If you are really lucky you are working on a greenfield project that has clear static requirements, a simple yet detailed design document, a full set of acceptance tests and plenty of time to write the unit tests. However in the real world you don’t have any of these.
Typically you will have an existing code base, some of which is covered by unit tests and the others not.
You need to prioritise where to write the unit tests.
Carefully constructed tests can excercise a large part of the system in a few tests.
For example if you use a Facade to import data into the system (considered an atomic step, but actually exercising a lot of validation, parsing and persistance code) you can exercise the most frequently used 25% of the system in a handfull of tests.
If a test fails you can use other smaller more detailed tests to narrow down the error.
The only downside to this is that a single error in a fundamental system can cause hundreds of failures.
If one area of the system has failed frequently over a number of builds then it is an obvious target for some new unit tests.

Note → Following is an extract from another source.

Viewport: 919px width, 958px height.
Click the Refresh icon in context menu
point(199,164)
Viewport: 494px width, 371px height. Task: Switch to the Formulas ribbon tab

If any area of the system includes scripting, dynamic sql or stored procedures they need to be called at least once by the unit tests. This will excercise the database creation script during either the build process or by the Continous Integration server (You do create a new database as part of your build process don’t you?). Anything that is not checked by the compiler is ripe for typos to cause havoc. Stored procedures are great – when compiled they report certain errors (the sql does not make sense) however they can ignore the fact that tables or fields do not exist.
Tests need to be fragile with respect to the functionality tested, but be immune to minor changes in call symantics. This is where some simplifying Facades really help – they isolate the test code from change, encourage reuse, make the test code easier to read and can provide ideal debugging fodder (either after the test has been run or set breakpoints and run a single test).